Le Haut Conseil pour le climat, qui a remis, hier soir, son rapport au Premier ministre, au côté duquel je me trouvais, vient en effet nous rappeler que, si ces émissions ont baissé en 2018 dans les secteurs de l'habitat – logements, bureaux – et du transport, les résultats demeurent néanmoins insuffisants pour que nous nous inscrivions dans la trajectoire de l'accord de Paris sur le climat et de la stratégie nationale bas-carbone – SNBC – de la France, dont le respect est nécessaire si nous voulons contenir le réchauffement à 1,5 degré.

M. Sébastien Jumel. Le Haut Conseil est beaucoup plus sévère que cela !

M. François de Rugy, ministre d'État. J'estime, pour ma part, que toute politique écologique doit absolument s'appuyer sur ces données scientifiques. De fait, il faut regarder la réalité en face, que la situation se dégrade ou qu'elle s'améliore. Les quelques progrès que nous enregistrons peuvent être liés, pour certains, à des effets conjoncturels ; je pense au chauffage, l'année 2018 ayant été plutôt douce. En revanche, dans le secteur des transports, la baisse de la consommation de carburant, pour les véhicules particuliers et utilitaires, marque clairement l'amorce d'un changement de comportement des automobilistes français, qui utilisent moins leur voiture ou qui utilisent des voitures consommant moins de carburant.

Que ce soit dans le domaine social, économique ou, bien sûr, écologique, nous devons nous féliciter de cette dynamique et poursuivre dans cette voie, car tous y gagnent : le climat, l'économie française, encore trop dépendante des importations de pétrole et de gaz – on voit actuellement combien les tensions internationales peuvent peser sur les prix du pétrole – mais aussi les ménages et les entreprises. En effet, en octobre et en novembre dernier, au moment où les 3,5 millions de Français qui se chauffent encore au fioul ont rempli leur cuve, ils ont constaté que, pour mille litres, leur facture passait de 750 euros à 1 000 euros. Cette augmentation était due, non pas à la taxe carbone, comme certains ont tenté de le faire accroire de façon grossière, mais à la hausse des prix du pétrole. Pour se prémunir durablement contre ces variations, il faut permettre aux Français de se libérer de cette dépendance au pétrole. À cette fin, l'État, les collectivités locales et les entreprises doivent les aider à s'engager dans la transition écologique, qui sera bénéfique pour la planète comme pour le porte-monnaie.

#### Données:
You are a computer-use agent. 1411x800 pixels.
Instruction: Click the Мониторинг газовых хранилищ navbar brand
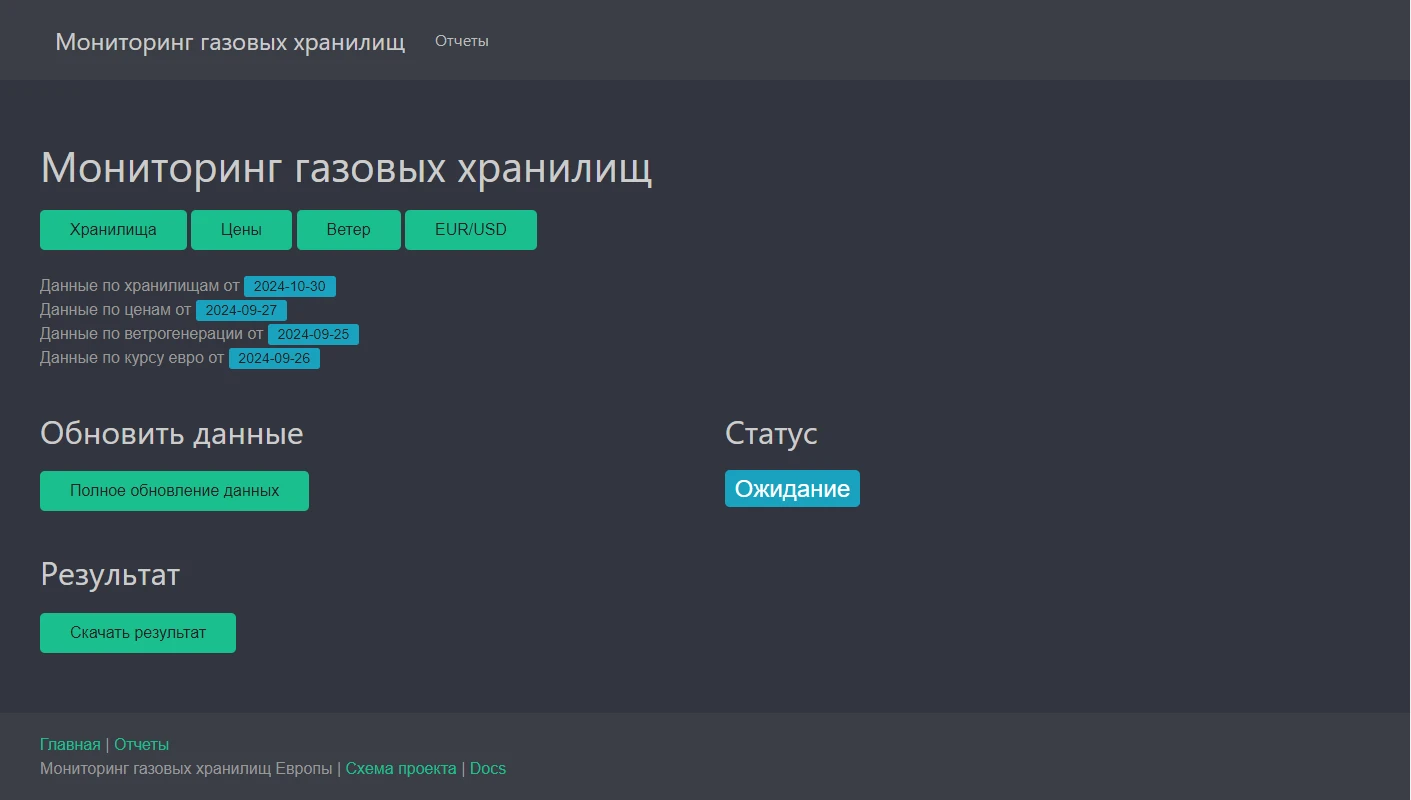(231, 41)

#### À produire:
Recopiez, dans le passage cité, tout le texte depuis « Le Haut Conseil pour » jusqu'à « à 1,5 degré. ». La liste ci-dessus n'a aucun rapport avec le passage cité.

#### Corrigé:
Le Haut Conseil pour le climat, qui a remis, hier soir, son rapport au Premier ministre, au côté duquel je me trouvais, vient en effet nous rappeler que, si ces émissions ont baissé en 2018 dans les secteurs de l'habitat – logements, bureaux – et du transport, les résultats demeurent néanmoins insuffisants pour que nous nous inscrivions dans la trajectoire de l'accord de Paris sur le climat et de la stratégie nationale bas-carbone – SNBC – de la France, dont le respect est nécessaire si nous voulons contenir le réchauffement à 1,5 degré.